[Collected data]
___
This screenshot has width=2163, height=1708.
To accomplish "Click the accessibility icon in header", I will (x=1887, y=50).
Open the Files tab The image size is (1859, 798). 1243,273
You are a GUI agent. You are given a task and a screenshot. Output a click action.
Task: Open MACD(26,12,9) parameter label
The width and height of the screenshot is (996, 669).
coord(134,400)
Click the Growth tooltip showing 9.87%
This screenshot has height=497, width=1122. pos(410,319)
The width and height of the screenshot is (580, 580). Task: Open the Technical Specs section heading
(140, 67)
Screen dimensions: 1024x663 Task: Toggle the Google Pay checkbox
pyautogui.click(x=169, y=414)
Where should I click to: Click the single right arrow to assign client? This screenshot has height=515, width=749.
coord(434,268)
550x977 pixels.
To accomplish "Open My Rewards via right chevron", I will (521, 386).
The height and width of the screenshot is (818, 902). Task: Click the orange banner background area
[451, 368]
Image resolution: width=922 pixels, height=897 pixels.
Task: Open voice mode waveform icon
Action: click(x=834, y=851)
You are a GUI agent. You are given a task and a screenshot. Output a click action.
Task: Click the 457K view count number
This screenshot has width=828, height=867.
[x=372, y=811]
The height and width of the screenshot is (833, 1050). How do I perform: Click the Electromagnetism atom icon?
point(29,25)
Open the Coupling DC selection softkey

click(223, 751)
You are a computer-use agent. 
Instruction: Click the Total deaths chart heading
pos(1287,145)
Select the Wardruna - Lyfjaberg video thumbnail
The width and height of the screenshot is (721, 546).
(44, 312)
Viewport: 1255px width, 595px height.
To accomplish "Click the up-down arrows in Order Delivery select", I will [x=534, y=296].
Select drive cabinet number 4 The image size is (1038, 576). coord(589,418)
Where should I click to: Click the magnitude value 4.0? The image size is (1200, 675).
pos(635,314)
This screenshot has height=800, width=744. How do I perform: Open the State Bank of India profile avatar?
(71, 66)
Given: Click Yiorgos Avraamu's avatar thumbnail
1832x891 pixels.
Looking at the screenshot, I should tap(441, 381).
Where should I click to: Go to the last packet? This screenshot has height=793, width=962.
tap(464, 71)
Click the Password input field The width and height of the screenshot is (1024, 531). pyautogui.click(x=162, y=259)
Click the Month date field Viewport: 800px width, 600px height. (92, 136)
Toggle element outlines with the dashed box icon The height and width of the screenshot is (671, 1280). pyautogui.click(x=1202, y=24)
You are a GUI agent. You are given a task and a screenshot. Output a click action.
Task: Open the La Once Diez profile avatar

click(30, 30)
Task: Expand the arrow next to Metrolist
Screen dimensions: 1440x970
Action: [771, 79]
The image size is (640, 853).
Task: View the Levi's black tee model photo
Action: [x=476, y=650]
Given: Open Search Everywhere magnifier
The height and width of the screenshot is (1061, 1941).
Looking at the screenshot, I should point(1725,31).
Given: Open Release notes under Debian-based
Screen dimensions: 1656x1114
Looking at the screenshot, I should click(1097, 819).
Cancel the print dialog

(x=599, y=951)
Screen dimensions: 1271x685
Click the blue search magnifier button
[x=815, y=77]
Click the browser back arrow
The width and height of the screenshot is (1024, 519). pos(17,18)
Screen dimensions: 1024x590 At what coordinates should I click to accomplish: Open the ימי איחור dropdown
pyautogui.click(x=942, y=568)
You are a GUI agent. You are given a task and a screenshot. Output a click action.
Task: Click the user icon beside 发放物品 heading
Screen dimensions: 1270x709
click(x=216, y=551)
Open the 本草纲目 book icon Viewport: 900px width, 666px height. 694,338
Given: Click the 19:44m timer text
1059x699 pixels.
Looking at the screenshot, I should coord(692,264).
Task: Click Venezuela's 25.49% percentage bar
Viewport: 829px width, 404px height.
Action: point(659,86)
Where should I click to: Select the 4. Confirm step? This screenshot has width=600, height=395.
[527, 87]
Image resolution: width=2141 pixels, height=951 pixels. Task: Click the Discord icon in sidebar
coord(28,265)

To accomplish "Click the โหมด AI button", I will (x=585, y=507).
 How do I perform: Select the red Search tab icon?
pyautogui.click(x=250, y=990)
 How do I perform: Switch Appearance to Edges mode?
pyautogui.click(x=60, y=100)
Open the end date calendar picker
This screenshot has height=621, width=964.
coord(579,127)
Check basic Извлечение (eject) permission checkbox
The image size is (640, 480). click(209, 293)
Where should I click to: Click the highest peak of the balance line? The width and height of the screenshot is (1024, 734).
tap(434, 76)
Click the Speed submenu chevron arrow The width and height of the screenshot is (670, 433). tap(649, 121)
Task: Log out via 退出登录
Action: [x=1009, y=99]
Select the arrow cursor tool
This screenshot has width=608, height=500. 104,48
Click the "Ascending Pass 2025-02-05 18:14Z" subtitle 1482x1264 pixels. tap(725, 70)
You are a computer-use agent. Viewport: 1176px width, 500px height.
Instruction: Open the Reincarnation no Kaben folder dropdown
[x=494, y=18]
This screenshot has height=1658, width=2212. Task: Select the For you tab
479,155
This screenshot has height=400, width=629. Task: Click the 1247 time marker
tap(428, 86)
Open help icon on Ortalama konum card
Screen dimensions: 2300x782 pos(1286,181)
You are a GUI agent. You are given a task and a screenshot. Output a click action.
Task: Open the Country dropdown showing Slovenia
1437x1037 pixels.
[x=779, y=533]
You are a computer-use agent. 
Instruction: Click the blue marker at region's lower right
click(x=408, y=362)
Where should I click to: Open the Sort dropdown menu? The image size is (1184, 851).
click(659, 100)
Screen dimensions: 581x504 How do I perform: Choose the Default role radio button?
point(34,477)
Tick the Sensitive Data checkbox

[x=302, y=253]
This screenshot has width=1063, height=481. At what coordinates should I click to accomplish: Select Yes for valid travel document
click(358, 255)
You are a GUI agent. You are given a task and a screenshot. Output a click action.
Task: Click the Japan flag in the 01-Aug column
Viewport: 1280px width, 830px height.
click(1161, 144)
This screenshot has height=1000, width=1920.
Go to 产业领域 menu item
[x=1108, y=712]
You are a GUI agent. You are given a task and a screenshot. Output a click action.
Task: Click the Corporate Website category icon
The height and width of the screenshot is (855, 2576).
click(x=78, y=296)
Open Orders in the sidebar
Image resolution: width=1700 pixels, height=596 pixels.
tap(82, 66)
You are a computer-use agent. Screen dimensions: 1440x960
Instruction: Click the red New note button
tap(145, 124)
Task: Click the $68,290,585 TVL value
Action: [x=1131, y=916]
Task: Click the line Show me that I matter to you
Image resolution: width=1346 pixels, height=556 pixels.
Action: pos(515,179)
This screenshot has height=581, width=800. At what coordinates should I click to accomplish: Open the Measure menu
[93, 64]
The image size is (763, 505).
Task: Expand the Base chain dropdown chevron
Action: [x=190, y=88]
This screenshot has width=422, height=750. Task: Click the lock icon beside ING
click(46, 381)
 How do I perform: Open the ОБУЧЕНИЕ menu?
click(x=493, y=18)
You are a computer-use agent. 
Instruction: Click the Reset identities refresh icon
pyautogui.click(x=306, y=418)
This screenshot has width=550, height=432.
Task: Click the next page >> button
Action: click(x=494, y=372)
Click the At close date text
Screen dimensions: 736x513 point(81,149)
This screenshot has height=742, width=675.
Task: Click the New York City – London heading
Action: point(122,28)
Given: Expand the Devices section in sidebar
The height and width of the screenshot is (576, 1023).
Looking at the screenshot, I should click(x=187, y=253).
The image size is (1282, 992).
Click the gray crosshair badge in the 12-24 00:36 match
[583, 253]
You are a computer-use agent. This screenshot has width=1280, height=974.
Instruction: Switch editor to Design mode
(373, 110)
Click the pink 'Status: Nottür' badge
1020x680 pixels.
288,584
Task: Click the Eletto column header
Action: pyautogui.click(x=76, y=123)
___
**Your goal:** Lines with "will": find them in the data and copy each one.

**Written reply:**
To accomplish "Click the accessibility icon in header", I will (x=1887, y=50).
To accomplish "Open My Rewards via right chevron", I will (521, 386).
To accomplish "Click the up-down arrows in Order Delivery select", I will [x=534, y=296].
To accomplish "Click the โหมด AI button", I will (x=585, y=507).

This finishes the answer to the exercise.